1. Yes. The model is estimated conditioned on these variables. 2. No, they are not equal across classes. The correlations are not model parameters.
Moin Syed posted on Thursday, February 13, 2014 - 12:02 pm
Is it possible to use TWOPART (or some other procedure) with a predictor rather than a DV? I want to separate out the binary vs. continuous aspects of a predictor, but I get an error about lack of variance in the binary component. Any help would be appreciated.
If you have a growth model that is two-part I can see predicting from the growth factors, but with a single variable I think you might just as well use a binary dummy predictor (even observed or not) - assuming that the DV has variation for each of those categories.
Thank you Prof. Muthen. Yes I did think about using growth curves for the multiple time points. However given than I have many variables that vary over time I am not sure how to go about it, as having too many parallel growth curves in the model may become complex.
Thank you Prof. Muthen. Let me try this out. Many thanks.
Lois Downey posted on Wednesday, February 15, 2017 - 9:28 am
I have a very elementary question related to hurdle and zero-inflated models.
I naively expected the coefficient for the binary part of these models to match the coefficient that would have been produced with a logistic regression model of an outcome in which the original values of 1 and above were recoded to 0, and the original value of 0 was recoded to 1. But that doesn't seem to be the case.
The discrepancy you see if because a zero-inflated model uses a mixture at y=0, that is, some people with y=0 are in the binary part of the model but some others are in the regular count part of the model including 0. See chapter 6 of our new book where different count models are compared.
Lois Downey posted on Wednesday, February 15, 2017 - 1:28 pm
And how about the hurdle model, where cases with y=0 can't be in the regular count part?
Is the discrepancy there caused by the fact that some people with y>0 are in the binary part, and others with y>0 are in the regular count part?
The hurdle model is a two-part model so I think there should not be a difference.
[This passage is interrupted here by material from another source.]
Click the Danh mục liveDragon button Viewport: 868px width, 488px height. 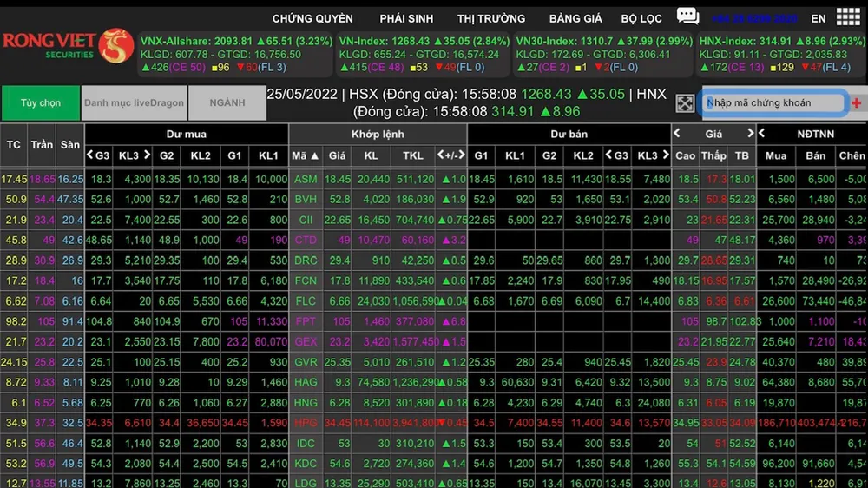[x=134, y=102]
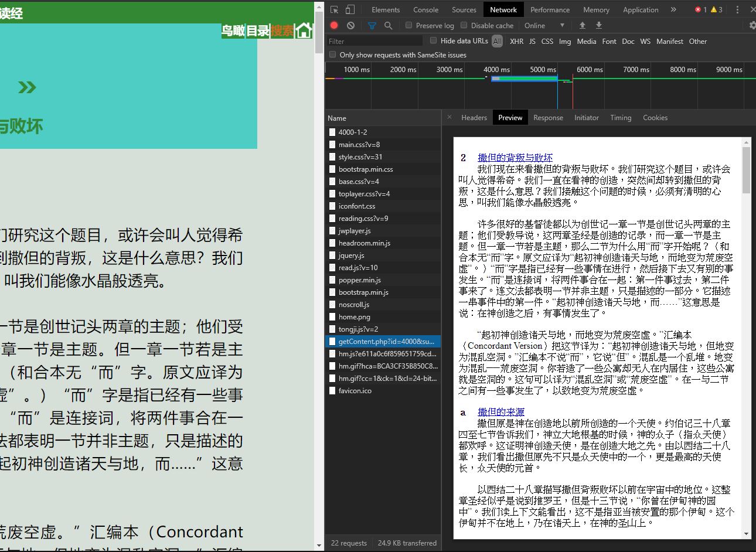Switch to the Console tab

point(425,10)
If you like, you can send the two outputs to Support along with your license number.
anonymous Z posted on Tuesday, November 07, 2017 - 1:53 pm
Dear Drs. Muthen,
I am working on the syntax for a hurdle model. The User Guide gives the example of two-part model for continuous variable. I wondered how the syntax should be if the outcome variable is a count variable.
Below is my analysis with H_RISK being a count variable. How should I make changes to the syntax to reflect H_RISK being a count variable?
Thanks so much!
Title: HIV two part Data: FILE = OP_HIVriskbeh_LONG.dat; DATA TWOPART: NAMES = H_RISK; BINARY = binRisk; CONTINUOUS = contRisk;
VARIABLE: NAMES = ID time H_RISK H_BEH H_KNOW;
USEVARIABLES ARE ID time binRisk contRisk;
CATEGORICAL ARE binRisk;
MISSING = ALL (-999999);
cluster = ID; within = time;
Analysis: type = twolevel random;
MODEL: %within% S1| binRisk on time;
S2| contRisk on time;
binRisk with S1;
contRisk WITH S2;
binRisk with contRisk; binRisk with s2; contRisk with s1;
It says no dispersion but you may still need the hurdle part.
anonymous Z posted on Friday, November 10, 2017 - 5:48 pm
Dear Dr. Muthen,
Could you explain further? I assume that the reason to use the hurdle model is because the data are dispersed due to excess of zeros. If the data are not dispersed, is the hurdle model still necessary?
The negative binomial dispersion parameter is one more parameter than what the Poisson has. This handles a certain degree of overdispersion. But this is not the same as having a special model part for zeros like zero-inflated Poisson, zero-inflated negbin, or hurdle negbin. Zero-inflated adds a class of subjects at zero and hurdle also allows a special model part for zeros. Also, the zero class and the hurdle part can be regressed on its own covariates. In sum, negbin's dispersion parameter is different from hurdle modeling.